Brent crude, the international benchmark, climbed 9.6% Monday to $83.30 a barrel after the United States and Iran each declared the Strait of Hormuz under its own control, AP reported from New York [1]. The gain accelerated after President Donald Trump said he would reinstate a blockade to keep tankers carrying Iranian oil out of the strait, and demanded a 20% payment on all cargo passing through it to reimburse Washington for protecting the lane [1].
Yesterday this paper covered rival governments declaring Hormuz both open and closed, and argued that competing state declarations could not settle who controls the strait without ship and insurer records. Monday's tape does not settle it either. Both capitals still claim command of the waterway; the futures market did not adjudicate that dispute, it priced the fear that fighting has already kept tankers from moving Gulf crude to customers [1].
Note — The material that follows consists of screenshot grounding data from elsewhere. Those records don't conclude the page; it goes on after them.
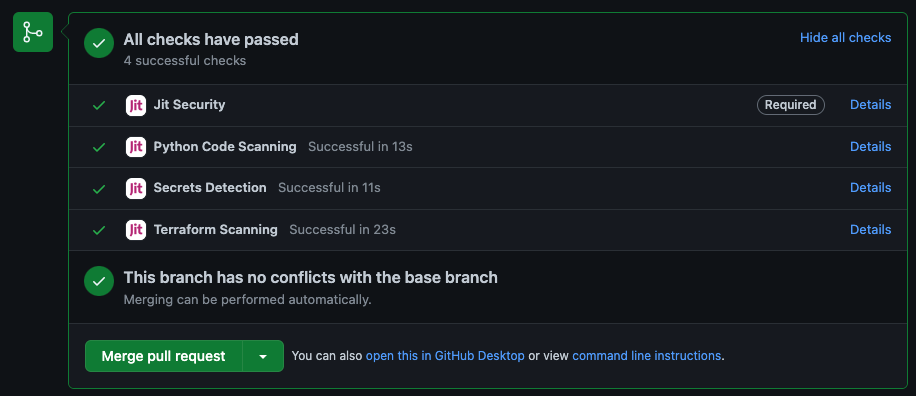Open Details for Jit Security check

coord(870,105)
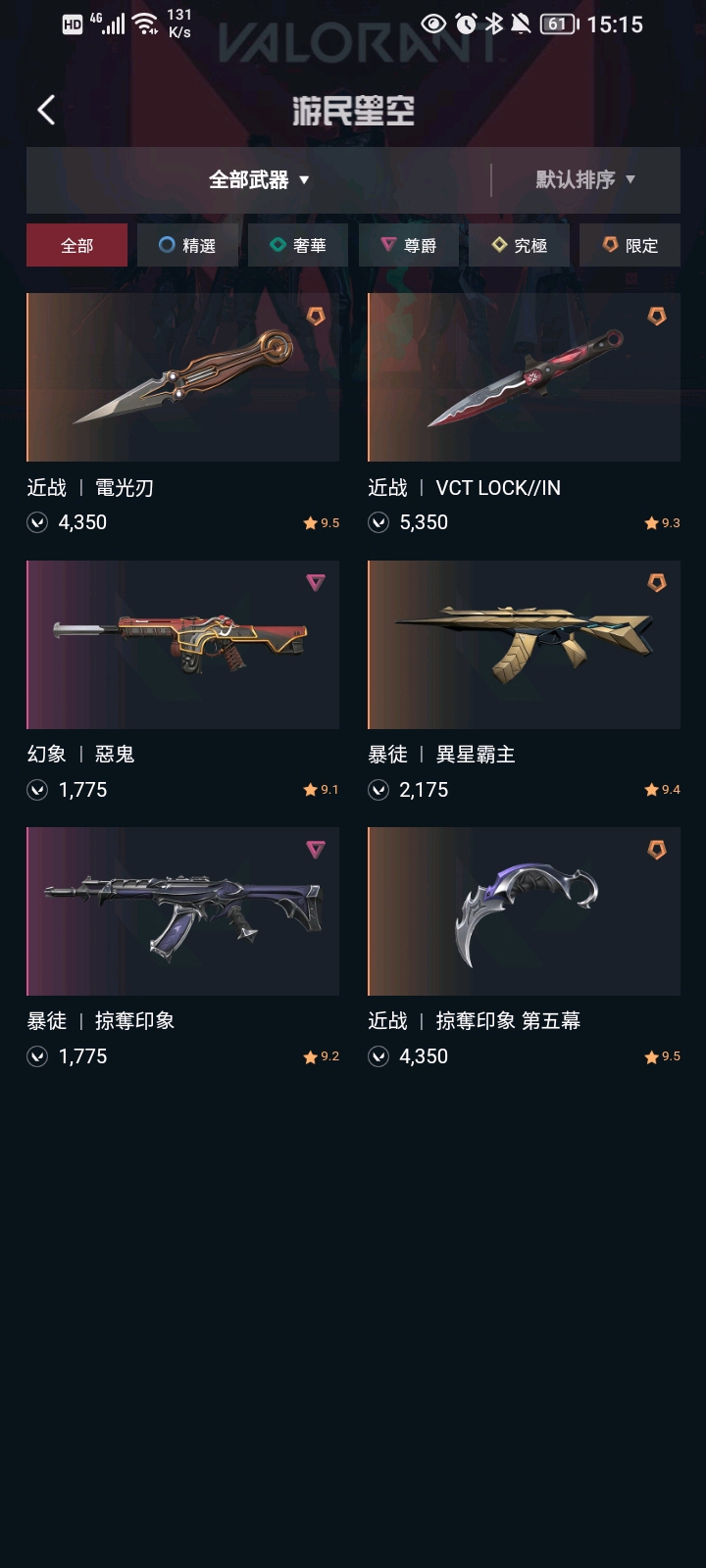Viewport: 706px width, 1568px height.
Task: Toggle the 精選 tier filter
Action: coord(187,245)
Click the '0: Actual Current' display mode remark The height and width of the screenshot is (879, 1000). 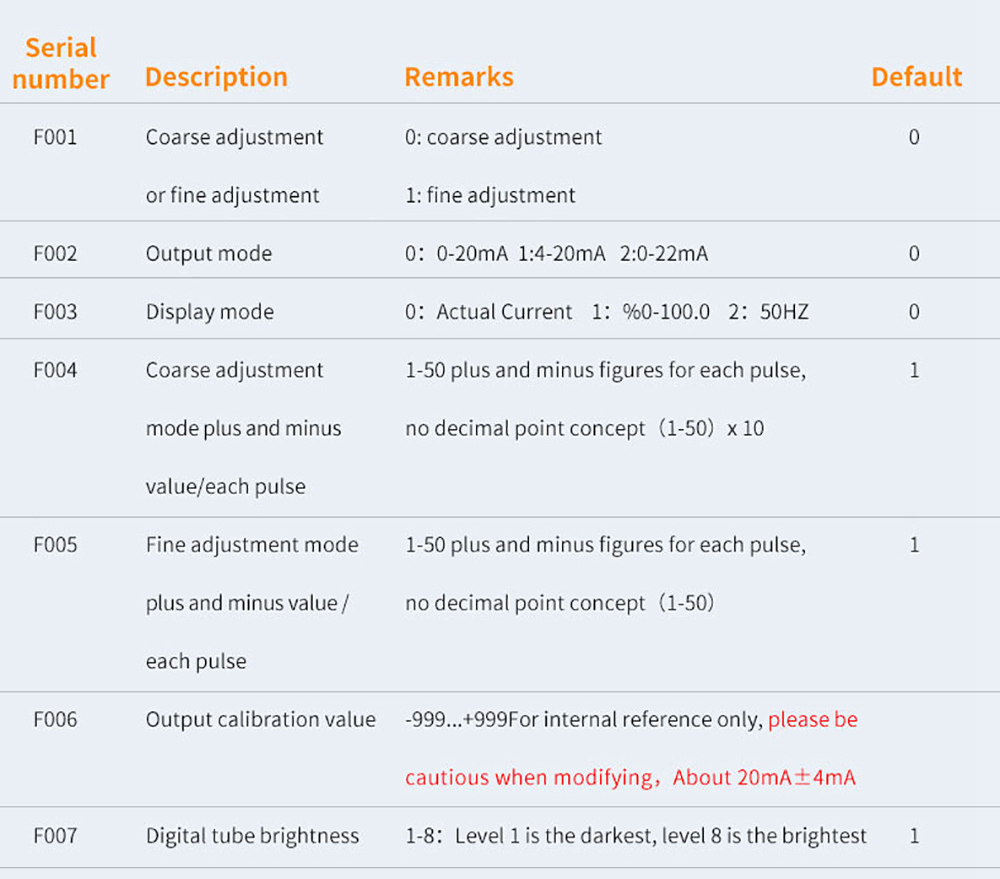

That distinction is the story political feeds miss. Read as a scoreboard, a 9.6% jump reads like a win for whoever last announced control. Read as a receipt, it is a risk premium, and a partial one: Brent remains far below its wartime peak of nearly $120 a barrel [1]. The bond market moved the same way, with the 10-year Treasury yield rising to 4.61% from 4.56% on Friday [1]. A reader who mistakes the price for a verdict on sovereignty misreads both the number and the strait.